Treating the child with both AD/HD and enuresis: This child should have a complete physical exam. It is important to always ask an individual with AD/HD about current and past bedwetting problems. Don’t neglect to ask adolescents about this too. They will rarely volunteer this information on their own. Ask what they and their parents have tried in the past. Some children and teens with AD/HD are veterans of many types of therapy. They may already expect the treatment to fail. The behavioral techniques listed earlier in the article are still useful for these children and teens. Since these children have often experienced teasing and criticism, one should be especially careful to avoid punitive behavioral techniques. One may have to modify behavioral interventions to accommodate the child’s shorter attention span. You may need to prioritize symptoms. If the child has a myriad of behavior difficulties, the family cannot address all of them at once. Which ones are the most important to the child and the parent? Some children and families opt to wait a while longer before starting behavioral or medical interventions. When the family decides that this is the time to treat the enuresis, they may have to back off with some of their other behavioral goals to avoid being overwhelmed. The child and family should be made aware that there are several ways to treat the enuresis. If one does not work, you are not a failure. You still have plan B, plan C, etc.

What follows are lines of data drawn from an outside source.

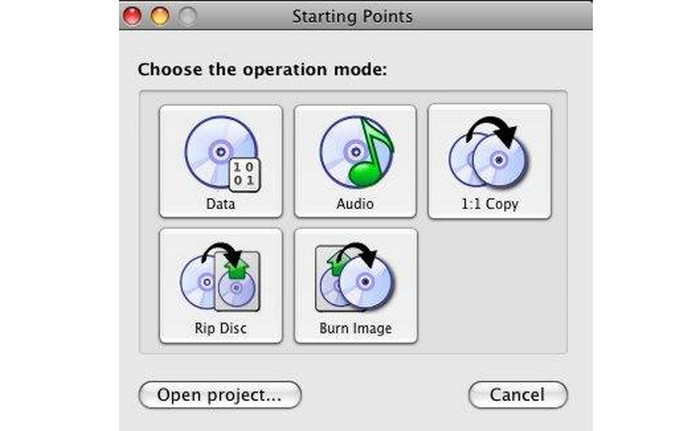Image resolution: width=700 pixels, height=431 pixels.
Task: Click the binary 1001 badge on Data icon
Action: [x=244, y=175]
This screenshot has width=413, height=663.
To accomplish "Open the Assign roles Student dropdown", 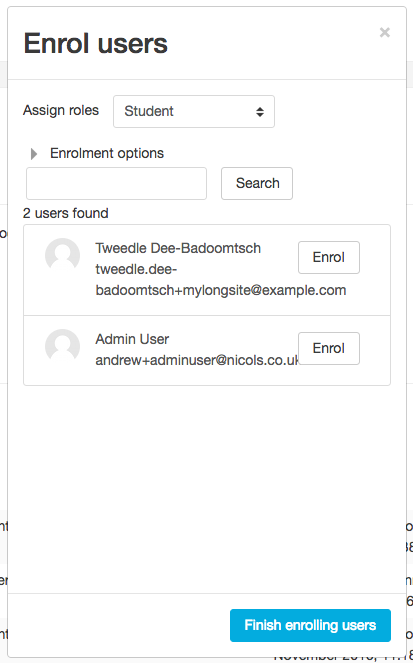I will 194,111.
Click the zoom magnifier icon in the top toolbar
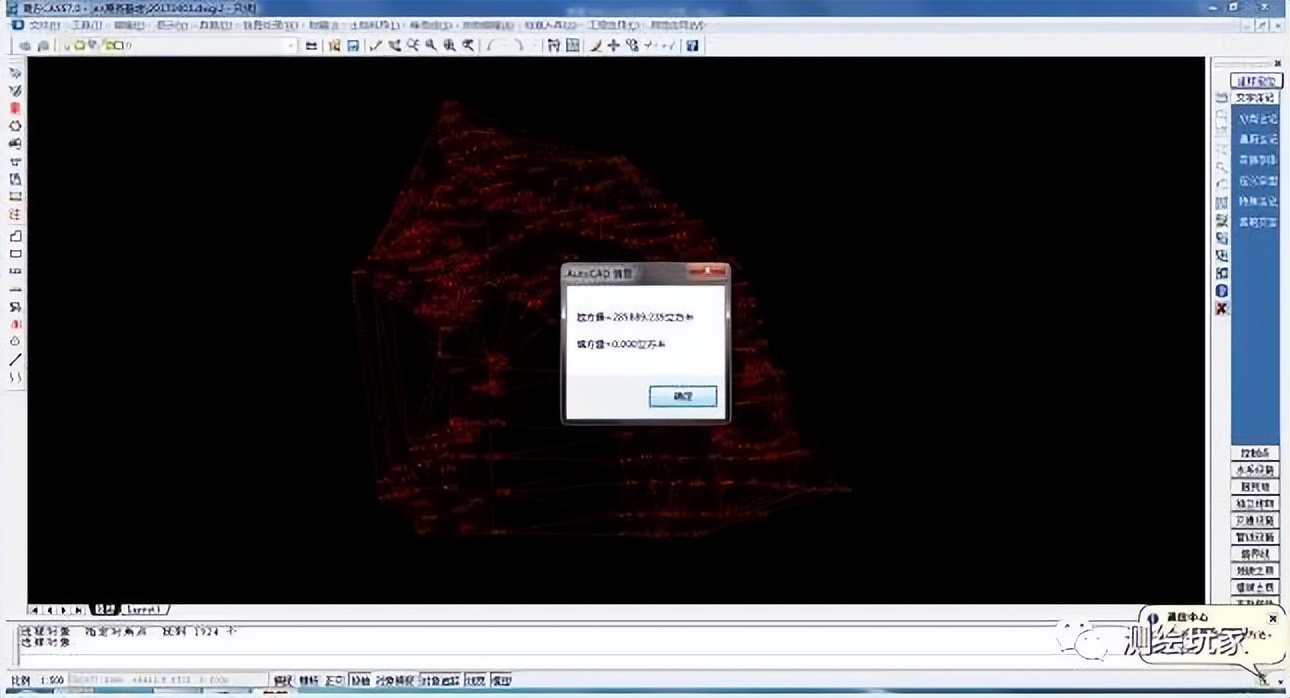Viewport: 1290px width, 698px height. (x=431, y=46)
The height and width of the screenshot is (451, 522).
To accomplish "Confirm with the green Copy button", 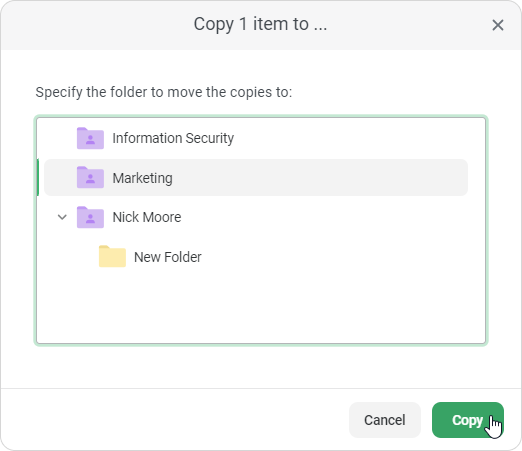I will click(x=468, y=420).
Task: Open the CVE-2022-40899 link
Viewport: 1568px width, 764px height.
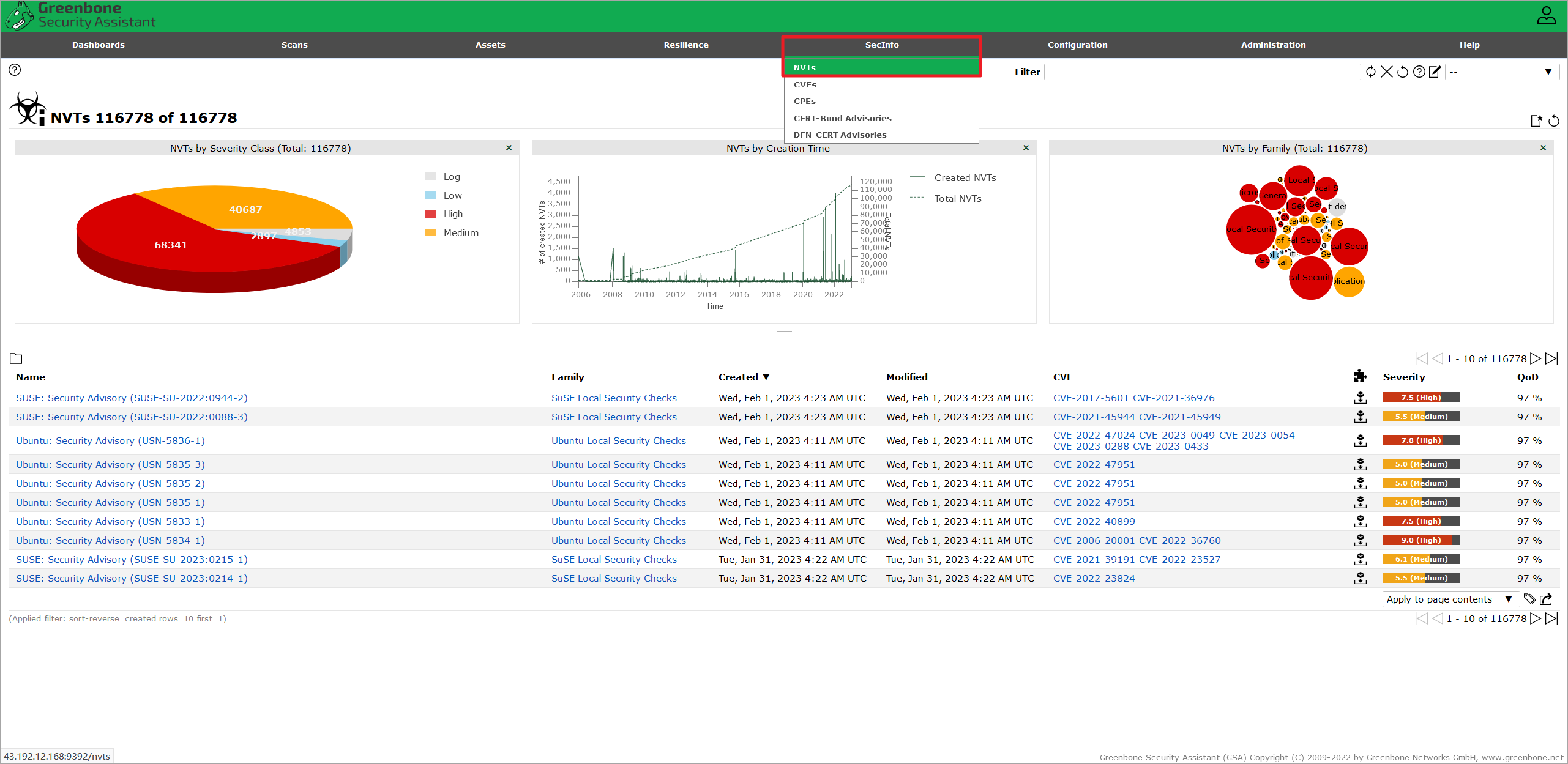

Medication for children with both AD/HD and enuresis. Some children with AD/HD may also have other psychiatric disorders and may be on several medications. A few of these medications might exacerbate the enuresis. It is important to consider all medications and all medical conditions before proceeding with treatment. DDAVP help the enuresis of some children and teens with AD/HD.. In other cases, one may want to consider one of the tricyclic antidepressants for the enuresis. This class of medication seems to work well with some of the “deep sleeper” kids.. You may be able to treat both the AD/HD and the enuresis with one medication. Several studies have shown that the tricyclics by themselves are an effective medical treatment for AD/HD in children and adults In some cases, one can combine stimulants and tricyclics. Such cases may require more frequent medical monitoring.